▶ _Exercise instructions_
Please transcribe, exactly and only, the lines of the records below from the one holding "Screen dimensions: 948x511" to the very end.

▶ _Entries shown_

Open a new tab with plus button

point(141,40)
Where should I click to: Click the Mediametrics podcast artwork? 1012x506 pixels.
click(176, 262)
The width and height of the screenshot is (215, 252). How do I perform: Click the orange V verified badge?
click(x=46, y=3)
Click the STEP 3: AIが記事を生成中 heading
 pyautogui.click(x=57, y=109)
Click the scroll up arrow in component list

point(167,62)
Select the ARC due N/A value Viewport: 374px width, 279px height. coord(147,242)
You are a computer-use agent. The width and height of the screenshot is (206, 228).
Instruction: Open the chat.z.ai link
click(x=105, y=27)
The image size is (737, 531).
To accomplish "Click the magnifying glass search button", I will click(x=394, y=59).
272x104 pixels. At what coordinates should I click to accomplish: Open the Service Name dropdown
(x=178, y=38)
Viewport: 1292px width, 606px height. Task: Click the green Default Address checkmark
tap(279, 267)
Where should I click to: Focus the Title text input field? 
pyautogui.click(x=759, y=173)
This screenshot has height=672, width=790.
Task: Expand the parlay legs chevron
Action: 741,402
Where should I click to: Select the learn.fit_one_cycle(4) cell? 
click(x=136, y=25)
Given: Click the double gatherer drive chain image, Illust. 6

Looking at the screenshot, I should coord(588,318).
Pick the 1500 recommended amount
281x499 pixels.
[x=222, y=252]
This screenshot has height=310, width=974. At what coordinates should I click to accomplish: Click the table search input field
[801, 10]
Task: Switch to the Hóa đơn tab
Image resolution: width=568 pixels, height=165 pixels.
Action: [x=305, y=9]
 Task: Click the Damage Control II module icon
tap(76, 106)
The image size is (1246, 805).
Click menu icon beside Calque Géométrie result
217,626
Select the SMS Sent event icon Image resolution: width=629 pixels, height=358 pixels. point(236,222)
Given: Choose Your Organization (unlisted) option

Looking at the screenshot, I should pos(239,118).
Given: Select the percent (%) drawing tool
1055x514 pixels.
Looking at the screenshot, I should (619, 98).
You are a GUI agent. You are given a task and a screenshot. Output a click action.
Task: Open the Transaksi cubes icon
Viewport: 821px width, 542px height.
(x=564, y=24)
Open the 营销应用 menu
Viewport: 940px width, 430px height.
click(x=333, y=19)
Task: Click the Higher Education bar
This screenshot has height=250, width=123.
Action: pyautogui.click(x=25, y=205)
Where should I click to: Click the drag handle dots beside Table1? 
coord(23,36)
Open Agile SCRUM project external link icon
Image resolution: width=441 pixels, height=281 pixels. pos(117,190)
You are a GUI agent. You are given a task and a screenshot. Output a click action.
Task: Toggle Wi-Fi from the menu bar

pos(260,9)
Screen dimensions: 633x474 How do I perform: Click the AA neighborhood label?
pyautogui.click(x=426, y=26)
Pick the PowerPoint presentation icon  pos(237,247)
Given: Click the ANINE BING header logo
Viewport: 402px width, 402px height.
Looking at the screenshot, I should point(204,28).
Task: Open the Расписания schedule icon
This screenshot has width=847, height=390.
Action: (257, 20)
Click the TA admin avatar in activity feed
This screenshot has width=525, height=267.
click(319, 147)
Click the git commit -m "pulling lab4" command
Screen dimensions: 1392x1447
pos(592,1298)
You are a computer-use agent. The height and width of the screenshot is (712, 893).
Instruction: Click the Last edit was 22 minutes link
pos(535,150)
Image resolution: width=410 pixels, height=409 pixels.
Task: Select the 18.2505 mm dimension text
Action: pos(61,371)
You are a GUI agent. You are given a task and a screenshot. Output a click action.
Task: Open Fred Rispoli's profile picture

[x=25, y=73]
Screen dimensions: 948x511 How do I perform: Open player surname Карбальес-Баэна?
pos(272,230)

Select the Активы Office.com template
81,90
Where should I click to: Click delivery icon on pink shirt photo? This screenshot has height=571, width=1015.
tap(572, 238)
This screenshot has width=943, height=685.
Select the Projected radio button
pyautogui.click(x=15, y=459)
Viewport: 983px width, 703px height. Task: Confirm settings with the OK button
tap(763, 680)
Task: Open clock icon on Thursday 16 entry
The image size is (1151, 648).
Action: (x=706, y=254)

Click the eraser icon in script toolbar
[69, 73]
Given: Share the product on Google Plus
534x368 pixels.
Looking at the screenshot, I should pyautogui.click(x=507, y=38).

▶ _Solved exercise_
Screen dimensions: 948x511 How do I perform: Open player surname Карбальес-Баэна?
pos(272,230)

Select the Активы Office.com template
81,90
Where should I click to: Click delivery icon on pink shirt photo? This screenshot has height=571, width=1015.
tap(572, 238)
This screenshot has width=943, height=685.
Select the Projected radio button
pyautogui.click(x=15, y=459)
Viewport: 983px width, 703px height. Task: Confirm settings with the OK button
tap(763, 680)
Task: Open clock icon on Thursday 16 entry
The image size is (1151, 648).
Action: (x=706, y=254)

Click the eraser icon in script toolbar
[69, 73]
Given: Share the product on Google Plus
534x368 pixels.
Looking at the screenshot, I should pyautogui.click(x=507, y=38).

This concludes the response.